Como teriam ficado os tais 134 lugares de 2011 atribuídos mediante participação popular? Assim:
Partido | Votantes | Percentagem dos Votantes | Mandatos |
PPD/PSD | 2159742 | 38,65% | 52 |
PS | 1568168 | 28,06% | 37 |
CDS-PP | 653987 | 11,70% | 16 |
PCP-PEV | 441852 | 7,91% | 11 |
BE | 288973 | 5,17% | 7 |
PCTP-MRPP | 62683 | 1,12% | 1 |
PAN | 57849 | 1,04% | 1 |
MPT | 22690 | 0,41% | 1 |
MEP | 21936 | 0,39% | 1 |
PNR | 17742 | 0,32% | 0 |
PTP | 16811 | 0,30% | 0 |
PPM | 15081 | 0,27% | 0 |
PND | 11776 | 0,21% | 0 |
PPV | 8205 | 0,15% | 0 |
POUS | 4604 | 0,08% | 0 |
PDA | 4532 | 0,08% | 0 |
P.H. | 3590 | 0,06% | 0 |
Brancos | 148378 | 2,66% | 4 |
Nulos | 79995 | 1,43% | 2 |
Total de Mandatos | 134 |
E o que podemos retirar daqui?
- A coligação entre PSD e CDS-PP continua maioritária com os seus 68 mandatos para os 134 lugares, não se desvirtuando em nada a vontade popular de 2011 de ter a direita em maioria no parlamento.
- Quatro novos partidos teriam um representante no parlamento.

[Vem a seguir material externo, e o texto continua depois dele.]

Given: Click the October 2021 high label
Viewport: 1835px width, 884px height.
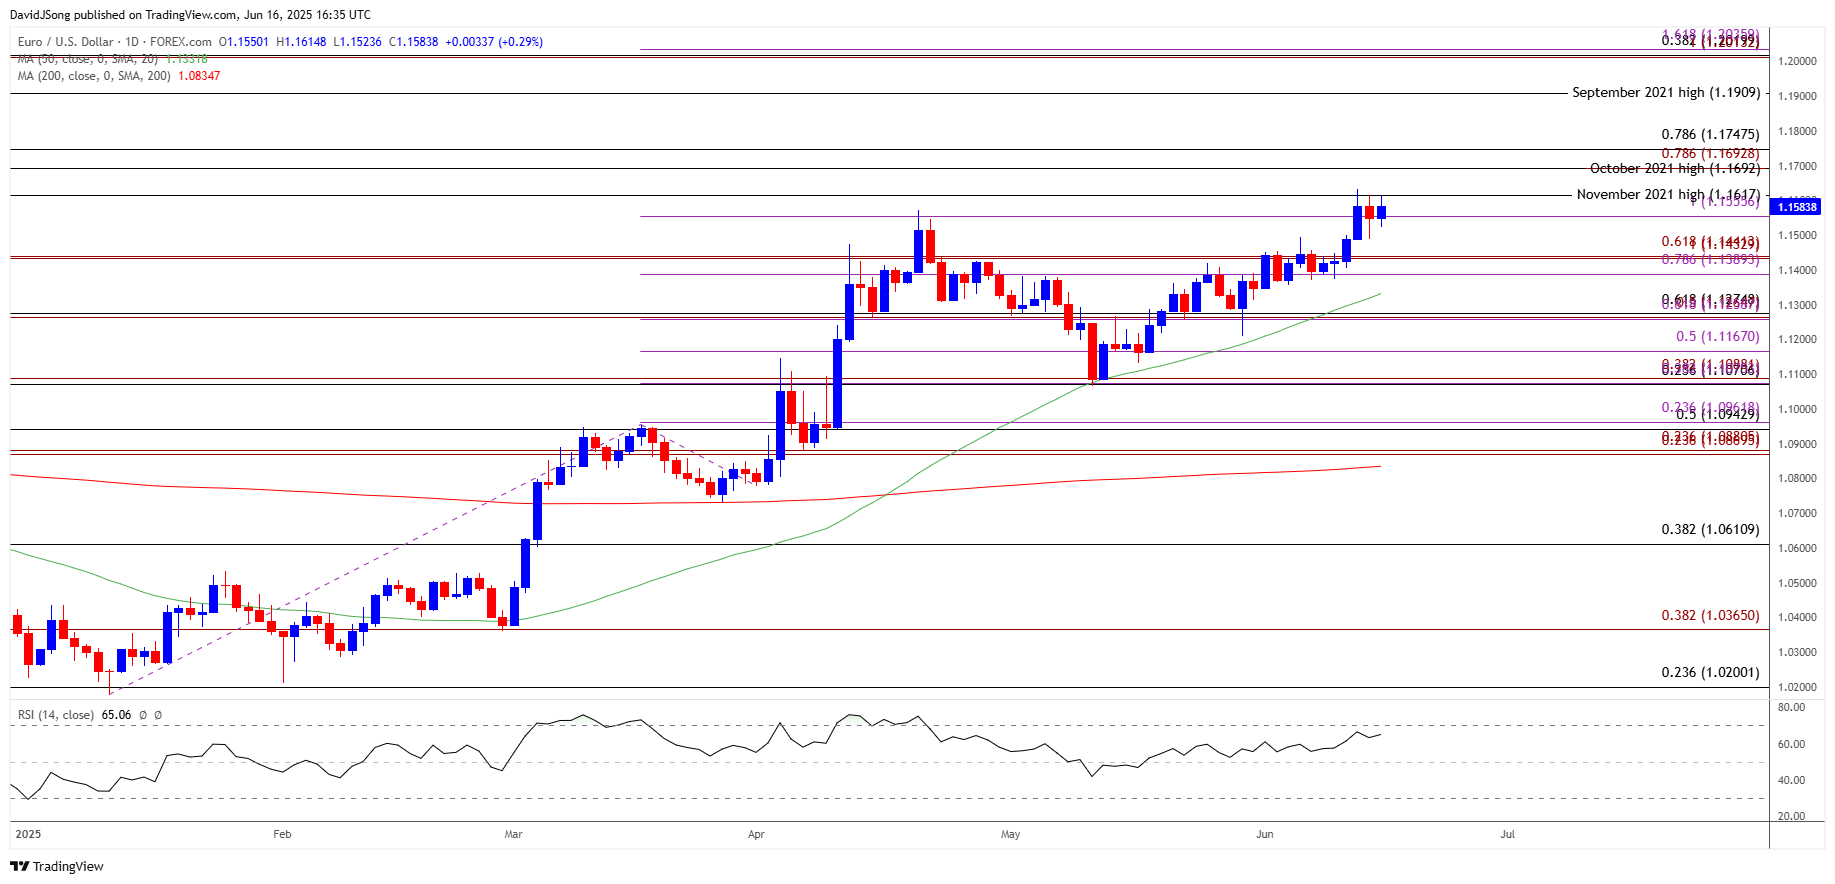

Quatro novas vozes, quatro novas opiniões com maior visibilidade.
- Maior abertura e incentivo do sistema democrático à representação da vontade popular legitimada pelo voto em partidos de menor expressão mas ainda assim suficiente para ser ouvida.
- Representação da abstenção, votos brancos e votos nulos com efeitos práticos.
Seria também interessante perceber que o sistema só seria legítimo se 50% dos eleitores inscritos fosse efectivamente depositar o voto na urna. Uma percentagem inferior representa uma descrença no sistema representativo actual e deverá ser suficiente para que o mesmo seja analisado e ajustado de forma a que o povo sinta que um voto é um elemento útil na construção democrática do seu país.